Архимандрит передал мне письма – одно от батюшки, которое я прочитал с большим теплом в сердце, другое – от моего отца. В письме старец отвечал на мои вопросы о духовной жизни и о нашем общем желании ввести ночные богослужения, что тогда всем нам было в диковину, как совершенно незнакомая практика ночных молитв. Он благословил нам собираться ночью в два часа, и все с восторгом встретили это благословение. Заодно отец Кирилл подтвердил целесообразность предложения архимандрита – он строит скит, а я – церковь и келью в горах. Папа кратко писал о своей жизни, сообщая, что у него все хорошо, и делился различными новостями из Лавры.
Отец Пимен привез с собой долгожданный груз: все необходимое для литургии – антиминс, сосуды, книги и простые холщовые облачения. Первую всенощную с литургией мы служили ночью во дворе на праздник святых апостолов Петра и Павла, соорудив нечто вроде престола. В руках все держали свечи, озаряя сгустившуюся темноту трепетными огоньками. Над нашими головами, словно гигантское паникадило, сияли огромные мерцающие светила. Эта первая ночная литургия на месте монашеской церкви в честь великомученика Пантелеймона всех нас очень сблизила.

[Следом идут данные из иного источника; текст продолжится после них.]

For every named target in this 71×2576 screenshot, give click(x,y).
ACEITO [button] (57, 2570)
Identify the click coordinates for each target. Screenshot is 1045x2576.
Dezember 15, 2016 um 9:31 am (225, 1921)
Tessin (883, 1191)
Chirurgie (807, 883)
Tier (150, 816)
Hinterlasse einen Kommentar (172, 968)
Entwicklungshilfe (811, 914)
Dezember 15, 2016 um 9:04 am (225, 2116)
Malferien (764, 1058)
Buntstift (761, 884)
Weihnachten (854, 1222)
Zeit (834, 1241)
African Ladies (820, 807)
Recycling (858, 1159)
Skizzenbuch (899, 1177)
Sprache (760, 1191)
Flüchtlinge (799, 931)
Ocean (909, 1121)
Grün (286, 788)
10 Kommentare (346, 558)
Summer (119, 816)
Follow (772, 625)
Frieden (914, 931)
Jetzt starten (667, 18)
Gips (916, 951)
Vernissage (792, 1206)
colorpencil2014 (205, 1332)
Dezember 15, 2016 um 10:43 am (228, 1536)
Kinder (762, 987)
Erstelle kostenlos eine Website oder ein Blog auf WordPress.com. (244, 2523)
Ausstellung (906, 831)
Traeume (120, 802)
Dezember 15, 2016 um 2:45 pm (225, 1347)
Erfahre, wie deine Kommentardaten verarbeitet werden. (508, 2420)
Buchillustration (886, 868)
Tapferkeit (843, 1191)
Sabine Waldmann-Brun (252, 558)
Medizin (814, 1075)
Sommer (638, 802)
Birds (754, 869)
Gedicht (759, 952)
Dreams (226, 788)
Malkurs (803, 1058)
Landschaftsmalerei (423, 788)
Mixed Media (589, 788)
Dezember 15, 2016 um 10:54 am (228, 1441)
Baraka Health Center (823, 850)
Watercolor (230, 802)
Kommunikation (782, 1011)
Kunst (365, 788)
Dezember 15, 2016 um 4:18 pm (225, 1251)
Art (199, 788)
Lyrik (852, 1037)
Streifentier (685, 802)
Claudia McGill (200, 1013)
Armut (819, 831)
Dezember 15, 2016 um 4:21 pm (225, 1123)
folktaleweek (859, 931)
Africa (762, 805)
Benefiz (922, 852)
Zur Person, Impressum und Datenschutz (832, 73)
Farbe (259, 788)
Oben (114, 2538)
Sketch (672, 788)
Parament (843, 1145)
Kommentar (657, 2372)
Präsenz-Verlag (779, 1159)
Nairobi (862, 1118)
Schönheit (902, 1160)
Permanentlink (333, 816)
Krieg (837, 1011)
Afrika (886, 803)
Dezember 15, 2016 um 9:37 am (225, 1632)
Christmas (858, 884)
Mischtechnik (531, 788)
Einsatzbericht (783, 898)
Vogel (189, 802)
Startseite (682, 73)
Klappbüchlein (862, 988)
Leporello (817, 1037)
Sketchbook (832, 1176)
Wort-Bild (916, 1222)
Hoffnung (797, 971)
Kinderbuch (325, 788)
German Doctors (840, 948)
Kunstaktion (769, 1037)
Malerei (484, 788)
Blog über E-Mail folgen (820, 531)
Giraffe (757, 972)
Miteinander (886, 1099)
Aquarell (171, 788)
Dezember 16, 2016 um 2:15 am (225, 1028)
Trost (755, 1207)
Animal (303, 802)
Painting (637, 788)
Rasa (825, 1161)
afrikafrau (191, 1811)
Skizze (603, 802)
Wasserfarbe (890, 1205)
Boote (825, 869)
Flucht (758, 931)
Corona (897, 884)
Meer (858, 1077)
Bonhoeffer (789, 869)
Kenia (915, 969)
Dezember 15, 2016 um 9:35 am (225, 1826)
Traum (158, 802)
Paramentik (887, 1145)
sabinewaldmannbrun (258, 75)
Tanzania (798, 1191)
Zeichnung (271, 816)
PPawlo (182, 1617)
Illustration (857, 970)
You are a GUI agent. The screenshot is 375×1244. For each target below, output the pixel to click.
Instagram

Из Сухуми на Псху в ту пору летали два маленьких вертолета, кроме единственного «кукурузника». Пилотами были молодые грузинские летчики, веселые отзывчивые парни, хорошо говорившие по-русски. Узнав, что мы монахи, они безплатно перевезли наш остальной груз из «крысиного» домика с окраины Псху на Решевей, посадив вертолеты прямо в огороде. При разгрузке самолета мой друг, неловко взвалив мешок с мукой себе на спину, заработал грыжу, которая мучила его потом долгое время. Именно тогда на Псху к нам прибилась беременная кошечка, которую жалко было бросать в пустом доме. Я посадил ее в мешок, и она тоже прилетела с нами на новое место. Когда мы выпустили дрожащую от страха кошку, она, пугаясь грохота двигателей, убежала на чердак и спряталась там в каких-то дырах. Удивительно, что родившиеся котята тоже пугались вертолетного шума, когда грохочущая машина пролетала высоко в небе, держа курс на Сухуми. Тогда котята с таким же ужасом убегали на чердак и прятались в досках.